Betreuerbestellung und Unterbringung trotz Vorsorgevollmacht und Patientenverfügung

Notwendige Abwehr der Gefahren durch verfügungsgemäßes Handeln des Bevollmächtigten

Die Zahl der Gerichtsentscheidungen über notwendige Betreuerbestellungen und Unterbringungen wegen überforderter Vorsorgebevollmächtigter nimmt weiter zu. Das Landgericht Bochum bestätigte die Bestellung eines Berufsbetreuers nach erfolgter geschlossener Unterbringung, obwohl der Betroffene eine Vorsorgevollmacht errichtet und in einer Patientenverfügung Unterbringung und medikamentöse Behandlung untersagt hatte. Mit seinem Beschluss vom  19.01.2010 (Az. 7 T 558/09) wies das LG das Beschwerdevorbringen des Verfahrenspflegers zurück, der Betroffene sei einsichtsfähig und die entgegenstehende Patientenverfügung wirksam.

Der an einer paranoiden Schizophrenie leidende, nicht krankheitseinsichtige Betroffene war bereits im März 2009 25 Tage lang stationär untergebracht worden, weil er sich, mit einem Messer und Reizgas versehen, in der Öffentlichkeit auffällig verhalten hatte. Im Juli 2009 errichtete er eine Vorsorgevollmacht mit Patientenverfügung. Im November 2009 suchte der Betroffene die Notaufnahme eines Krankenhauses auf und führte dabei ein Messer mit einer 50 cm langen Klinge bei sich. Wegen der von ihm gezeigten Aggressivität erfolgte ein Polizeieinsatz und der Betroffene wurde erneut, diesmal über einen Zeitraum von fast sechs Wochen, öffentlich-rechtlich untergebracht. Während des neuerlichen stationären Aufenthalts hatte der Betroffene die verordneten Medikamente entgegen einer Vereinbarung mit den behandelnden Ärzten heimlich nicht eingenommen. Der bestellte Vorsorgebevollmächtigte versäumte die Beantragung von Leistungen zur Sicherung des Lebensunterhaltes, der Betroffene war auch nicht mehr krankenversichert.

_ _ _ _ _ _ _

§ Ihre Aufgaben
1. Listen Sie sämtliche Datums- und Monatsangaben auf, die im Übungstext vorkommen.
2. Beantworten Sie anhand des Übungstextes die folgenden Fragen:
(a) Welches Gericht bestätigte die Bestellung des Berufsbetreuers?
(b) Wie lang war die Klinge des Messers, das der Betroffene in der Notaufnahme bei sich führte?
(c) Wie viele Tage dauerte die stationäre Unterbringung im März 2009?
3. Übertragen Sie den folgenden Satz aus dem Übungstext ins Englische: „Der bestellte Vorsorgebevollmächtigte versäumte die Beantragung von Leistungen zur Sicherung des Lebensunterhaltes, der Betroffene war auch nicht mehr krankenversichert.“

_ _ _ _ _ _ _

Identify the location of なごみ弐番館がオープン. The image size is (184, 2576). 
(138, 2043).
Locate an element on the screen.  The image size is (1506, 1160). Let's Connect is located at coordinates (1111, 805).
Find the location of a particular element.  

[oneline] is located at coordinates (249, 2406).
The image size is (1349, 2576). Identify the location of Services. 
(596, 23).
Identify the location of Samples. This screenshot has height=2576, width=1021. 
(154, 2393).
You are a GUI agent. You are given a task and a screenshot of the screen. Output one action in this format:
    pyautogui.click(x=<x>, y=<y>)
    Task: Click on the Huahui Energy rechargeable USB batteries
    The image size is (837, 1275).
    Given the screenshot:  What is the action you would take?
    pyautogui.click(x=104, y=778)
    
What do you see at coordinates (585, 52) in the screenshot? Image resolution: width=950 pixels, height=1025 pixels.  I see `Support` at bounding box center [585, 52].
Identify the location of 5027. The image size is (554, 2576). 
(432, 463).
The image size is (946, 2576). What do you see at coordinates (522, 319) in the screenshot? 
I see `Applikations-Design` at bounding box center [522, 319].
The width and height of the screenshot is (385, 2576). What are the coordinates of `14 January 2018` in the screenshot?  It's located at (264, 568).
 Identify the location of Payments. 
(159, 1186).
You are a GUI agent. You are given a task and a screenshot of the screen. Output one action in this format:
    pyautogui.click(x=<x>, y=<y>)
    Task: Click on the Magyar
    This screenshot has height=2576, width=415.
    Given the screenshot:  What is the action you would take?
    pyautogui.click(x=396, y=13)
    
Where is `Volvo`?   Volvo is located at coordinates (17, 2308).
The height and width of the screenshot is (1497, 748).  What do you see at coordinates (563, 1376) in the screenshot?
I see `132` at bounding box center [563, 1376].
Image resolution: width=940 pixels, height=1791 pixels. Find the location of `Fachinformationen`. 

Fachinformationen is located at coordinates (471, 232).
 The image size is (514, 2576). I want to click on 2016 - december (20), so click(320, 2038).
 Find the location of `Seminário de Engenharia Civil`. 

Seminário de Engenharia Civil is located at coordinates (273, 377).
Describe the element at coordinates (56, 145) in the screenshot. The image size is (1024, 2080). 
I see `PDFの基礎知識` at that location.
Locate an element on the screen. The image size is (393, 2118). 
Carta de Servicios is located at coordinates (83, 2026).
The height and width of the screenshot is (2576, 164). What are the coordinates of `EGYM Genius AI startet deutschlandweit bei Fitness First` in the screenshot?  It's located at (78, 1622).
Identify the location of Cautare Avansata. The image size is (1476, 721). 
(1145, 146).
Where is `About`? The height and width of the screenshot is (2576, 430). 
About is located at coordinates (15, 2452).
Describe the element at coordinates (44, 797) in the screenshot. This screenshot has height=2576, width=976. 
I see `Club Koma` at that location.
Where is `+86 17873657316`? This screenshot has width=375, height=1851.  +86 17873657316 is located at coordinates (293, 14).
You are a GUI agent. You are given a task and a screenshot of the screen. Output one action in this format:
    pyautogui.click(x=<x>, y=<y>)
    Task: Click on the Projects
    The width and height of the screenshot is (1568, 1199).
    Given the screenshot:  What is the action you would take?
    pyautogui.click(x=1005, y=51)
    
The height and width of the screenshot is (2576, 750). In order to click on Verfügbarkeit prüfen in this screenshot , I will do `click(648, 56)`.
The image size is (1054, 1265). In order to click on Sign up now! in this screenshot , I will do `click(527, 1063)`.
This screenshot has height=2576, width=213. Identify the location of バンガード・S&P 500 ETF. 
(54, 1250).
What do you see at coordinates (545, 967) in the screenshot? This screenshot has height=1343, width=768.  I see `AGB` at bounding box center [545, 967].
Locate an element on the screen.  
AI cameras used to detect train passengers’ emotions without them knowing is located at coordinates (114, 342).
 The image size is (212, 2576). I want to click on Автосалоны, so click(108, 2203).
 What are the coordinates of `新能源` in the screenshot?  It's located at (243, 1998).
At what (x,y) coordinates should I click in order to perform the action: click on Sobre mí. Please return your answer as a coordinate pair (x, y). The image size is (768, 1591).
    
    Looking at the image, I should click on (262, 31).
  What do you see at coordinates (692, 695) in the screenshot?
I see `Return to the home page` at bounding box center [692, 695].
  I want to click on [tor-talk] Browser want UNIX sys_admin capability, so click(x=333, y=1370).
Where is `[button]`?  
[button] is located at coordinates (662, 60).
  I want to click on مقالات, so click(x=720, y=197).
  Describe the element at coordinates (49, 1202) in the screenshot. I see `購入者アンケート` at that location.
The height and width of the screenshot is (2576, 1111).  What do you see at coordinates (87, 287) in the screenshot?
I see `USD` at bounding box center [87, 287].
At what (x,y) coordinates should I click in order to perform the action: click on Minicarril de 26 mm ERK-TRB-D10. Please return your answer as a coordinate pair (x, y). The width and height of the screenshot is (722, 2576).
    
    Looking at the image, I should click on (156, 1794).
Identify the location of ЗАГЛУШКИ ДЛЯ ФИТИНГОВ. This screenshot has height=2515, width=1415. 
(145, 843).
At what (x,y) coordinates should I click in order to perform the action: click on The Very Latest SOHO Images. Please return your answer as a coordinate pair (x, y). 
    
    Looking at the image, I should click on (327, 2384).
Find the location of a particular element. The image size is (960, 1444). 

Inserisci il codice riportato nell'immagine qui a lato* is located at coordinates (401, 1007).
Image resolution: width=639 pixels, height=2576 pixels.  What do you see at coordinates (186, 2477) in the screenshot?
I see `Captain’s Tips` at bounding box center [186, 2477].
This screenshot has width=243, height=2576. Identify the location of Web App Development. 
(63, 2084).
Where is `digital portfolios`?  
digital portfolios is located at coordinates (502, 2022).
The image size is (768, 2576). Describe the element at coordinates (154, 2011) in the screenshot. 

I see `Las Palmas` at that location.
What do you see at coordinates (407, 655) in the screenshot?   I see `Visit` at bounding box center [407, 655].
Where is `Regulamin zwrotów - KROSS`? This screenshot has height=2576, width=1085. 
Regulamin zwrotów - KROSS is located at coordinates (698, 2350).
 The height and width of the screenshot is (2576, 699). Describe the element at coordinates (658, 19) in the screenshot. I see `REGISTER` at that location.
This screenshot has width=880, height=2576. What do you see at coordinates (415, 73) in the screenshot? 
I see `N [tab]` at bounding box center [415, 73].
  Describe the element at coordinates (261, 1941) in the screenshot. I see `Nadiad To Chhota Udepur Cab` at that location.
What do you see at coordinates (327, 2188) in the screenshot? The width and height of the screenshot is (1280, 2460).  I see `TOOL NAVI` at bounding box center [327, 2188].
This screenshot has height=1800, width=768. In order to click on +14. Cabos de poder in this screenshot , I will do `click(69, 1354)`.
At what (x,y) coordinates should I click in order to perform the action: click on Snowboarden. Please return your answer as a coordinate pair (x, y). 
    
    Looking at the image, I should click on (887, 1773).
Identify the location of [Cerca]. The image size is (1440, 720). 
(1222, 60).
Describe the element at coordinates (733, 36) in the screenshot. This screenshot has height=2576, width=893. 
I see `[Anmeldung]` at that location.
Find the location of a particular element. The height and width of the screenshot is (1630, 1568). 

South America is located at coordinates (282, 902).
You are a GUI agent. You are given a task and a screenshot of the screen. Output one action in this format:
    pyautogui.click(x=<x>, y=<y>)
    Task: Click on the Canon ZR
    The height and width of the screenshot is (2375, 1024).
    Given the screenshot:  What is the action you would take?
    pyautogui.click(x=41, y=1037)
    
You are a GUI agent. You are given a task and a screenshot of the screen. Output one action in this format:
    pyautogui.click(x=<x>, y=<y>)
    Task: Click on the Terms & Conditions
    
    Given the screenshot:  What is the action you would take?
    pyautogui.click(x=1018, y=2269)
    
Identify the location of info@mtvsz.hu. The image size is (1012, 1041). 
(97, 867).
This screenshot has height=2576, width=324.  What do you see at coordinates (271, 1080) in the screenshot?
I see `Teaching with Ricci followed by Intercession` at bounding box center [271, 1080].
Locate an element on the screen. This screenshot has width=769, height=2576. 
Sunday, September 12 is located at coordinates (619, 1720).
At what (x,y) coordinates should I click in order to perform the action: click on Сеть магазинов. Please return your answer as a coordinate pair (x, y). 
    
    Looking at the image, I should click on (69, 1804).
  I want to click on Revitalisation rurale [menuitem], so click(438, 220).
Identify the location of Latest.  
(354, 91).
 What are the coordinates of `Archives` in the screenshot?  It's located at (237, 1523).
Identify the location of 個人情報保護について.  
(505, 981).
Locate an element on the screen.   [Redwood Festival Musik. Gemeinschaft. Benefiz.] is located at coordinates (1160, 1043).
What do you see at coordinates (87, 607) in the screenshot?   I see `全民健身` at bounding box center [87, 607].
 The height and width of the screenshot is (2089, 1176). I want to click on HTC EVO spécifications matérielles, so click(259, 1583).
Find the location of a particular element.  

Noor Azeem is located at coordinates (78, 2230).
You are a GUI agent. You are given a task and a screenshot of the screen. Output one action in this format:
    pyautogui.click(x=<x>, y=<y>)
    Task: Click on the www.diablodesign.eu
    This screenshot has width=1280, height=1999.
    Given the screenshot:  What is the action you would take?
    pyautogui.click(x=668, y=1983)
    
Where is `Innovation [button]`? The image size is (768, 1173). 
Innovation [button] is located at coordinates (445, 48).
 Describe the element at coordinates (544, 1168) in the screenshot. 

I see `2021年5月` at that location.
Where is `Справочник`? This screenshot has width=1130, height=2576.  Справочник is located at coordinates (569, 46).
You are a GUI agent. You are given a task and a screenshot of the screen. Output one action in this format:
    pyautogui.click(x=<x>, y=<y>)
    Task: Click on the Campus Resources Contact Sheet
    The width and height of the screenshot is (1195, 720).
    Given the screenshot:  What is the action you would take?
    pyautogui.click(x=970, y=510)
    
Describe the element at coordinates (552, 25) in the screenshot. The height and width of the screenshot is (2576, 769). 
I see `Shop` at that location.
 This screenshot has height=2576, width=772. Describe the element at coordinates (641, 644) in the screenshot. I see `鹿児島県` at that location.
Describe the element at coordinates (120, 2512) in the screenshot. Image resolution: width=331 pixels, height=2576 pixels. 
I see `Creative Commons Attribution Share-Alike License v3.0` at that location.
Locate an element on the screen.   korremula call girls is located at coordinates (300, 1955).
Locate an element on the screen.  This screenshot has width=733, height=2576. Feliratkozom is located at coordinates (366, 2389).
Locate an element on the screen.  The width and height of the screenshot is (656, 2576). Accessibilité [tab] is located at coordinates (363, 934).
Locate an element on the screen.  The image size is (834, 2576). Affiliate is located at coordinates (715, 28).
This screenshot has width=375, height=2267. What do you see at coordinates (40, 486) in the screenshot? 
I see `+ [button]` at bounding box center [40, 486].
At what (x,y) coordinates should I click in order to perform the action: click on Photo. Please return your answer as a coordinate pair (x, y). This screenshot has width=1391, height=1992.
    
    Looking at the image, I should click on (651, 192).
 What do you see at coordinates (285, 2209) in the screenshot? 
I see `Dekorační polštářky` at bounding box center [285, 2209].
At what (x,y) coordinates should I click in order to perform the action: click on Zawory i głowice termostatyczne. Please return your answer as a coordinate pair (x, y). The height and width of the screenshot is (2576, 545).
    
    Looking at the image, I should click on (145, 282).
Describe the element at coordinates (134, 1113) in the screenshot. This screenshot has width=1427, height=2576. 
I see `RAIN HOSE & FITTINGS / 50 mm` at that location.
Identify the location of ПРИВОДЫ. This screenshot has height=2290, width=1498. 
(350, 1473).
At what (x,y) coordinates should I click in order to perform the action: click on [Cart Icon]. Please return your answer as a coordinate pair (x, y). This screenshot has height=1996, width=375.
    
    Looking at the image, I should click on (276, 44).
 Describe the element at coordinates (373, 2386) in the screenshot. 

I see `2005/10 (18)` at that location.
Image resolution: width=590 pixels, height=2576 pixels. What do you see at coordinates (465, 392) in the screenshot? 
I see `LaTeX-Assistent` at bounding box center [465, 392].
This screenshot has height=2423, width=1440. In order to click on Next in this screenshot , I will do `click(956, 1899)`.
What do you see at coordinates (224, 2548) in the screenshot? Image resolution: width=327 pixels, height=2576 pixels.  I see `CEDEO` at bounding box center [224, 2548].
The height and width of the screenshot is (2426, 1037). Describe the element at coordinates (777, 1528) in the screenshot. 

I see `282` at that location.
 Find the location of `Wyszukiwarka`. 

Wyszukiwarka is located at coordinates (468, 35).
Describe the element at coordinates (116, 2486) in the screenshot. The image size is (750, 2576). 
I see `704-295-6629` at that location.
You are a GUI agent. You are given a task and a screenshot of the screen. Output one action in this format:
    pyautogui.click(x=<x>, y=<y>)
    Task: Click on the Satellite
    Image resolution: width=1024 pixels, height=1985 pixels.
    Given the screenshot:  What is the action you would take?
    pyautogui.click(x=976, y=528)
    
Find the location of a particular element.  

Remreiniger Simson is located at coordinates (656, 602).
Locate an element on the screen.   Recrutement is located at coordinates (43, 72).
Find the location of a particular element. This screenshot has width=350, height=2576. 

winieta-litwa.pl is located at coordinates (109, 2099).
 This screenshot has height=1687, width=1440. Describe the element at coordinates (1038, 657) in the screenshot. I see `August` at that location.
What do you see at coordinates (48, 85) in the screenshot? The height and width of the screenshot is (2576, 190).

_ _ _ _ _ _ _

§ Lösungen nach Nummer
1.
19.01.2010
März 2009
Juli 2009
November 2009

2.
(a) Das Landgericht Bochum.
(b) 50 cm.
(c) 25 Tage.

3. The appointed attorney-in-fact failed to apply for benefits to secure the person's subsistence; the person concerned also no longer had health insurance.